Déjà, puisque Gaz & Electricité de Grenoble existe [3]. Mais pas seulement. Dans le cadre de projets européens, nous avons ainsi travaillé sur la question de la demande d’énergie. Pour faire un vrai plan climat, il faut en effet placer la question de la réhabilitation des bâtiments existants au cœur de la réflexion, au même titre que les questions de mobilité.

Nous avons également développé une interface qui permet aux Grenoblois de visualiser toutes leurs consommations de fluide (eau, chauffage, gaz et électricité) sur une seule page et disposer ainsi d’un pilotage de leur consommation. Cette solution « Vivacité », développée par GEG & Atos, va prochainement être mise en place. Elle intervient dans le cadre de l’émergence des compteurs communicants.

Ces outils rendent la décentralisation tangible. L’affichage instantané, au même titre que le compteur indiquant la consommation de carburant dans une voiture, doit agir sur le comportement du consommateur.

Pour autant, nous pourrions aller encore plus loin dans le pilotage aval de la consommation. Si Linky présente des avantages économiques et de sécurité non négligeables, il existe à l’étranger des solutions encore plus disruptives.

CONSIGNE DONNÉE 1: Dans l'extrait sur l'énergie à Grenoble, énumérez les consommations de fluide que l'interface permet de visualiser sur une seule page.
CONSIGNE DONNÉE 2: Reproduisez l'extrait sur l'énergie à Grenoble depuis « Ces outils rendent » jusqu'à « encore plus disruptives. » inclus.
CONSIGNE DONNÉE 3: Poursuivez l'extrait sur l'énergie à Grenoble après sa dernière phrase.

DONNÉES ENREGISTRÉES:
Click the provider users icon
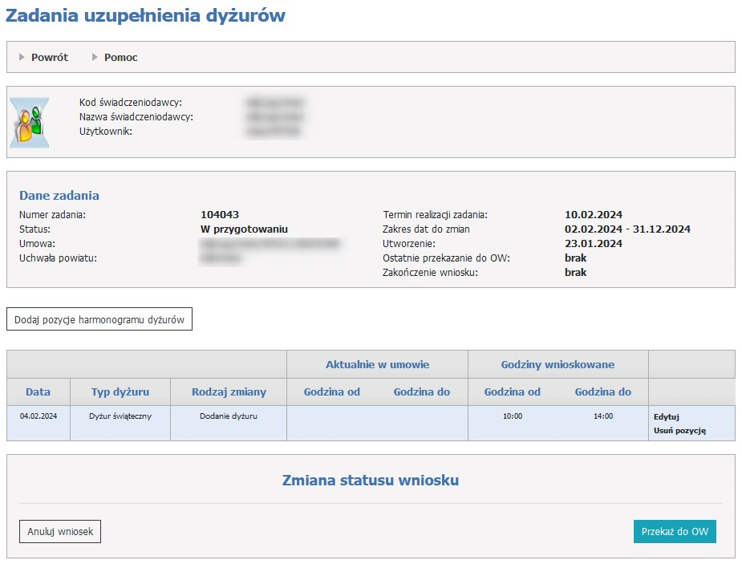The width and height of the screenshot is (742, 568). click(30, 123)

RÉPONSE FINALE 1: eau, chauffage, gaz, électricité

RÉPONSE FINALE 2:
Ces outils rendent la décentralisation tangible. L’affichage instantané, au même titre que le compteur indiquant la consommation de carburant dans une voiture, doit agir sur le comportement du consommateur.

Pour autant, nous pourrions aller encore plus loin dans le pilotage aval de la consommation. Si Linky présente des avantages économiques et de sécurité non négligeables, il existe à l’étranger des solutions encore plus disruptives.

RÉPONSE FINALE 3:
 

Selon vous, c’est donc la maille locale, métropolitaine qui est la plus pertinente pour nous mener vers cette décentralisation ?

Oui, je peux le dire d’autant plus que c’est cette maille, par ma fonction élective, que je connais le mieux. Le local est la meilleure échelle pour gérer la distribution énergétique et disposer de moyens efficaces de contrôle.

Mais la maille régionale est aussi très importante. Les régions se sont par exemple dotées de schémas stratégiques intéressants (SRADDET [4]). Le niveau régional est notamment important dans la production et la gestion de l’éolien.

 

Pour vous, les acteurs énergétiques sont amenés à évoluer ? Imaginez-vous un nouveau panorama d’acteurs ?

L’autoproduction photovoltaïque va nécessairement bouleverser le panorama actuel. On peut sans aucun problème imaginer des acteurs à la fois producteurs et consommateurs, qui s’échangent de l’énergie sur un périmètre restreint.

Cette décentralisation, en cours, va donc conduire à une multiplication du nombre d’acteurs, en plus de ceux spécifiques à l’électricité (acteurs d’équilibre, de capacité) dont le rôle est bien entendu amené à évoluer.

Prenons l’exemple du biogaz. Nous avons une première unité de réinjection dans le réseau gaz sur le site de la station d’épuration de la métropole [5]. Cette filière, au potentiel énorme, replace les gestionnaires de l’eau au cœur des acteurs énergétiques.

 

Par conséquent, quel jeu d’acteurs imaginez-vous ? Qui va pousser à cette décentralisation ? A l’inverse qui freine sa mise en place ?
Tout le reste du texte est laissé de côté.